> **Data listing**

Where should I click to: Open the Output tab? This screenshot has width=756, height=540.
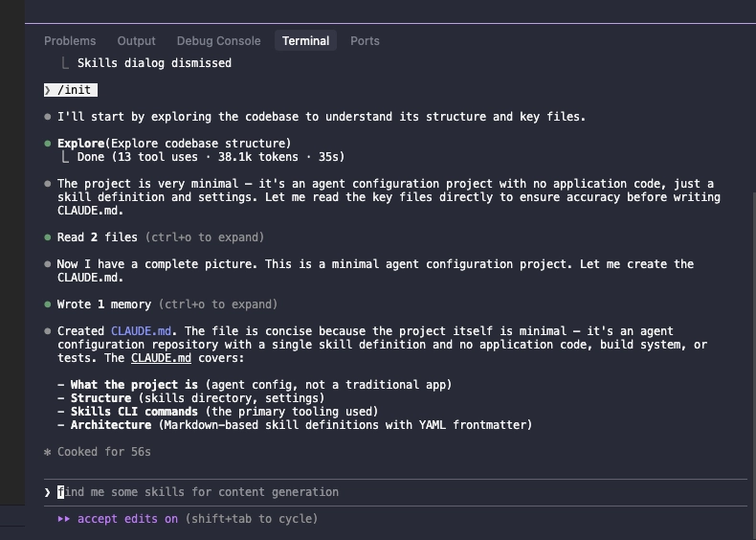pyautogui.click(x=136, y=41)
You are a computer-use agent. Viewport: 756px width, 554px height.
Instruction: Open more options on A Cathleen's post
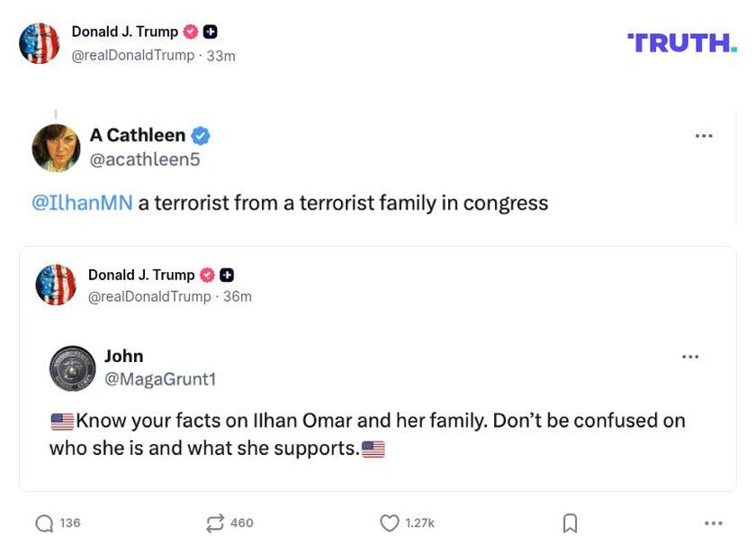(x=704, y=135)
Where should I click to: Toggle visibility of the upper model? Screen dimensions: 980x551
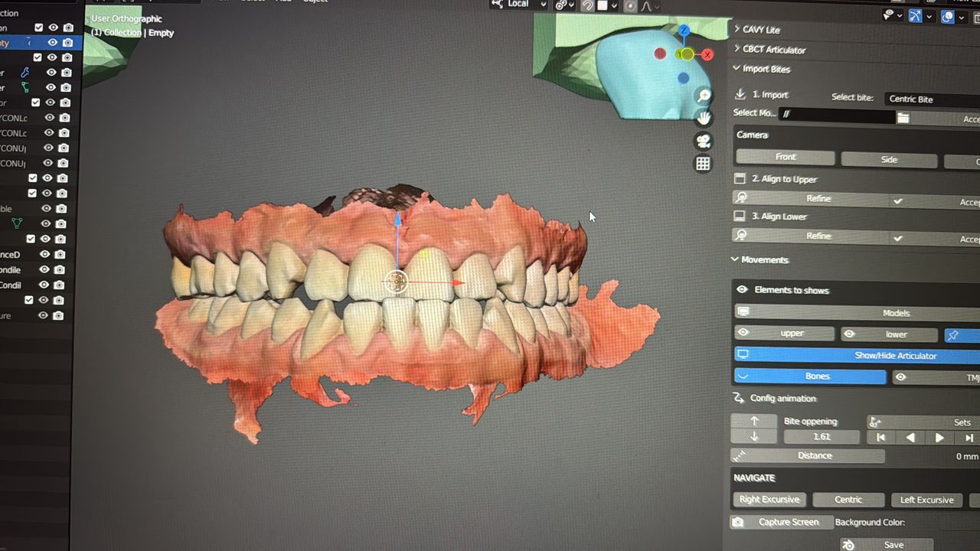(x=784, y=334)
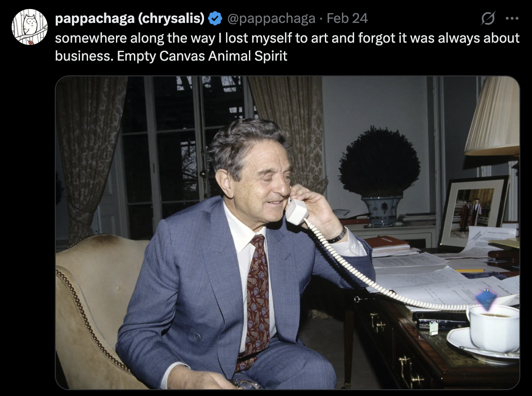Click the small green-white item on desk
532x396 pixels.
(x=433, y=328)
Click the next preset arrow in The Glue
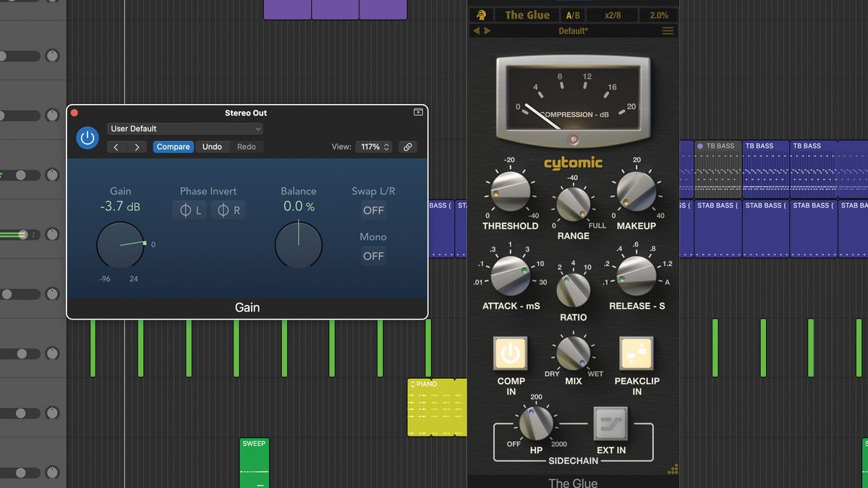This screenshot has height=488, width=868. point(488,30)
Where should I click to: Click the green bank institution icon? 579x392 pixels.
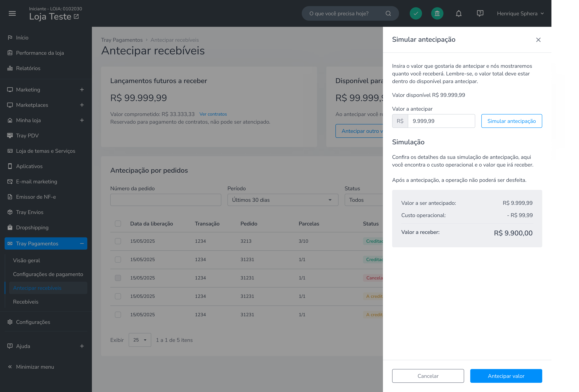437,13
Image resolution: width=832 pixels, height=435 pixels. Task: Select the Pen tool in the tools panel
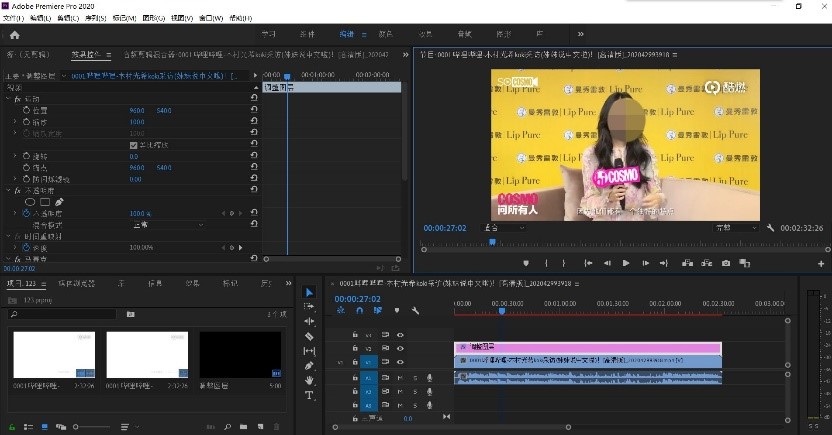tap(309, 366)
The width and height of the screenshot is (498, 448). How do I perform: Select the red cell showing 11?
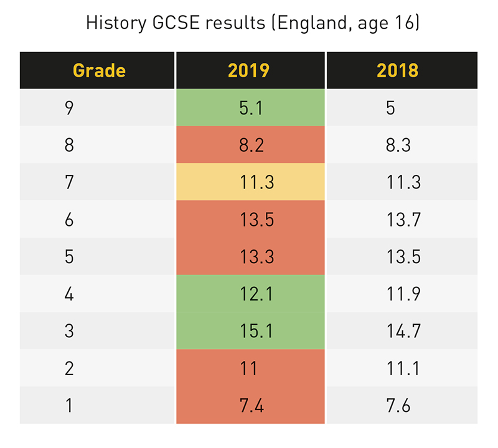250,368
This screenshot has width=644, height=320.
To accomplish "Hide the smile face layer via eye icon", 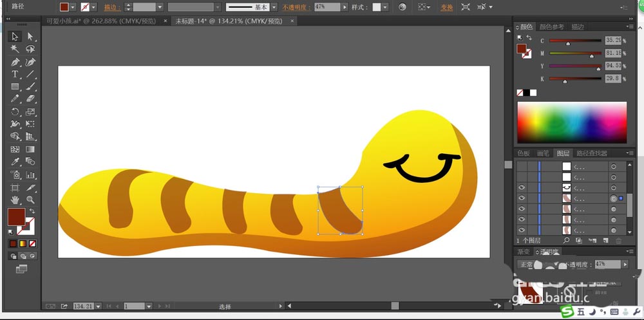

> **Try it**
Nothing but the records above, retyped exactly and stripped of images, should appear in the answer.

> **Solution to the exercise**
Where should I click to: Open the Output tab? This screenshot has width=756, height=540.
pyautogui.click(x=136, y=41)
You are a computer-use agent. Viewport: 756px width, 554px height.
Instruction: Open more options on A Cathleen's post
(x=704, y=135)
Where should I click to: Toggle visibility of the upper model? Screen dimensions: 980x551
(x=784, y=334)
Click the small green-white item on desk
532x396 pixels.
(x=433, y=328)
Click the next preset arrow in The Glue
This screenshot has height=488, width=868. point(488,30)
Where should I click to: Click the green bank institution icon? 579x392 pixels.
437,13
Image resolution: width=832 pixels, height=435 pixels. Task: Select the Pen tool in the tools panel
tap(309, 366)
The width and height of the screenshot is (498, 448). How do I perform: Select the red cell showing 11?
250,368
This screenshot has width=644, height=320.
To accomplish "Hide the smile face layer via eye icon", 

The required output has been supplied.